§ Exercise requirements
An exact copy of every line from the one holding "Where should I" to the end of the entries below is required; leave the pictures out.

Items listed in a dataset
=== Begin Enclosure ===

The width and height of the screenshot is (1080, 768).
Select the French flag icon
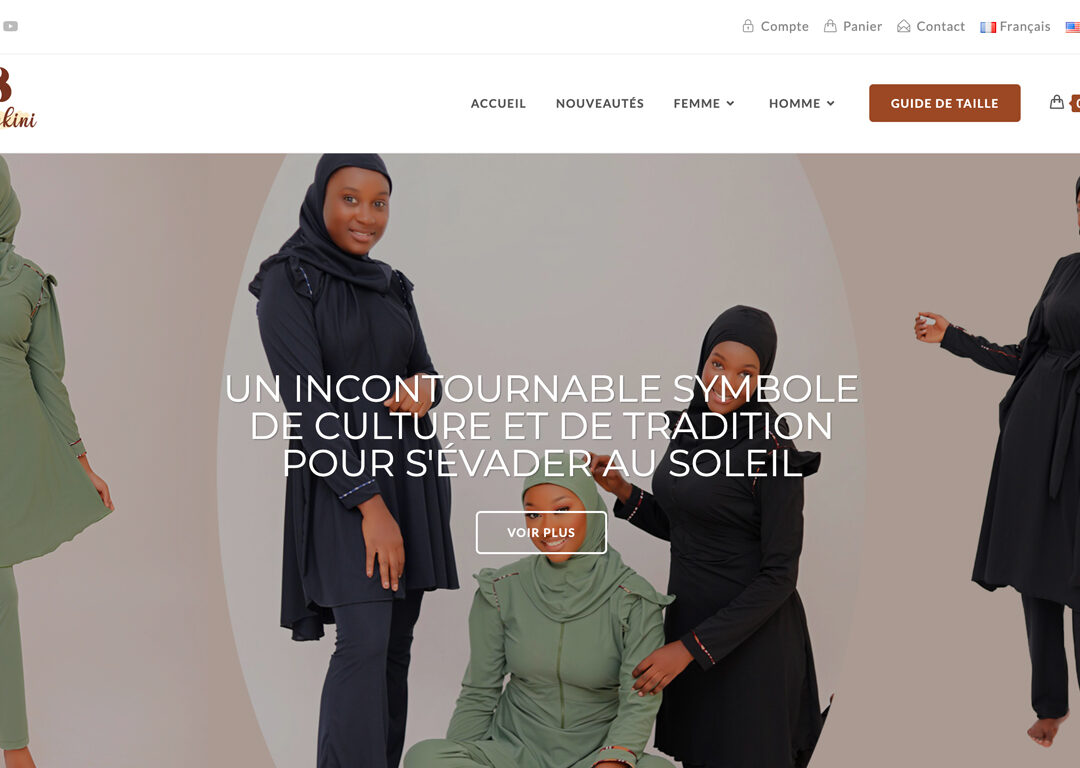(988, 27)
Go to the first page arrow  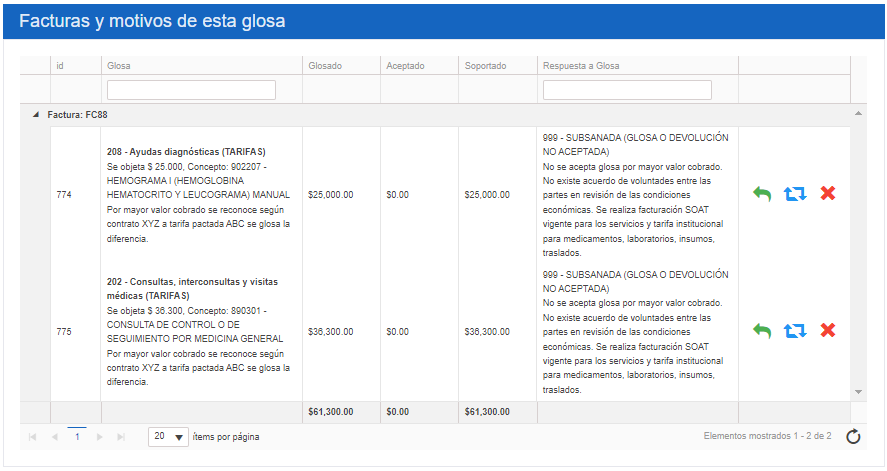33,437
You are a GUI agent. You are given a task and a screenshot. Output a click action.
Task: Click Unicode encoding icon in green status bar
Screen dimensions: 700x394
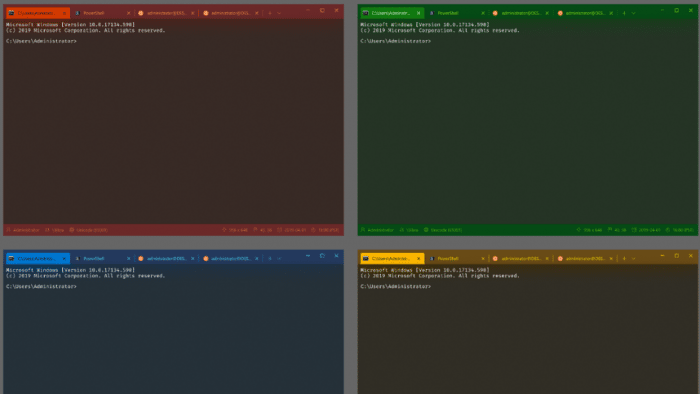(x=426, y=230)
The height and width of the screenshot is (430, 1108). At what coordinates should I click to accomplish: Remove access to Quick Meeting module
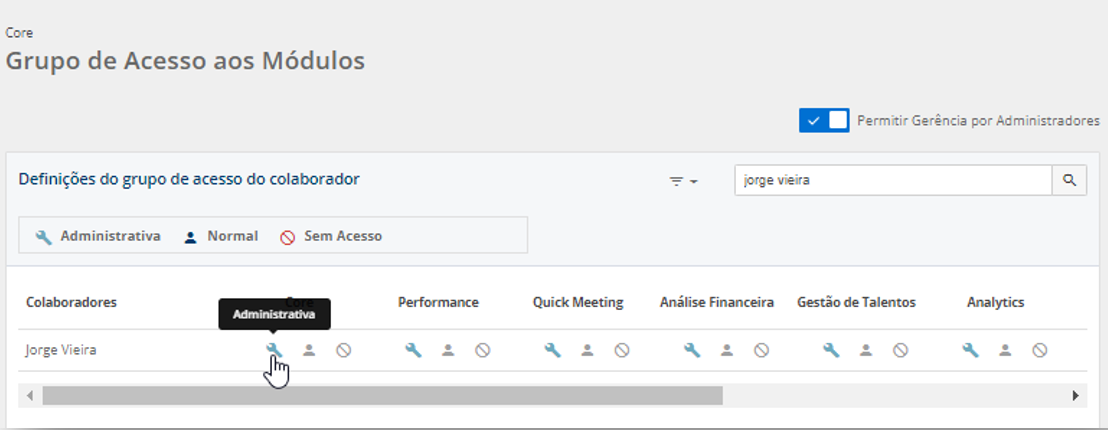pos(621,350)
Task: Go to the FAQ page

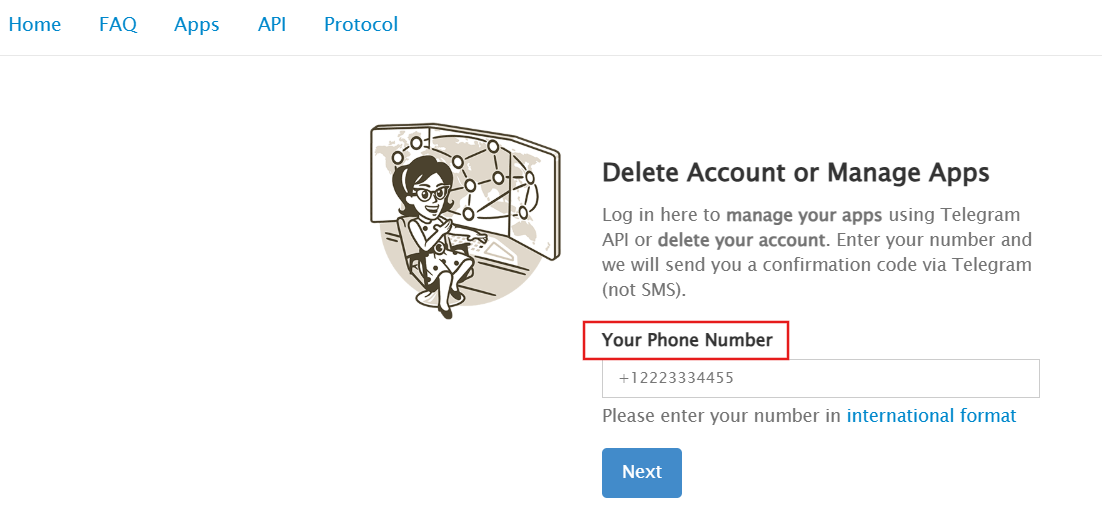Action: 118,25
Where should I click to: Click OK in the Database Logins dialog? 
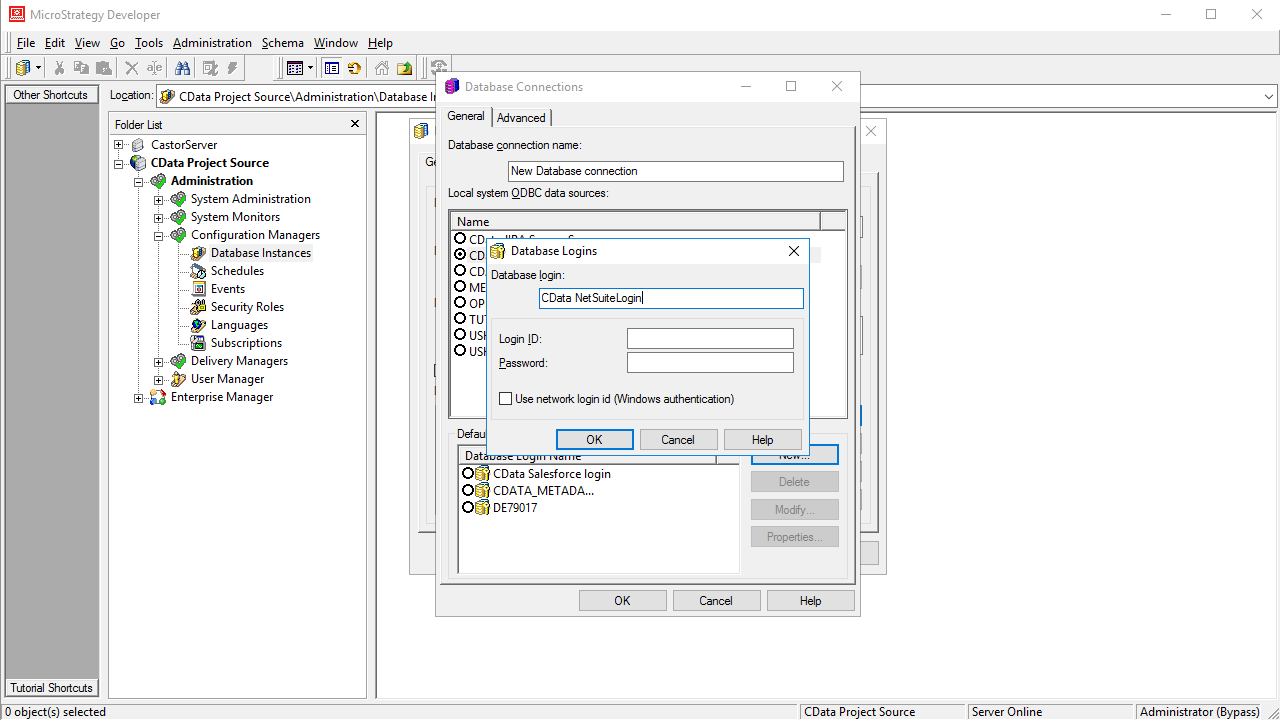pos(594,439)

=== End Enclosure ===

§ Answer to the problem
Where should I click to: Click OK in the Database Logins dialog? 
pos(594,439)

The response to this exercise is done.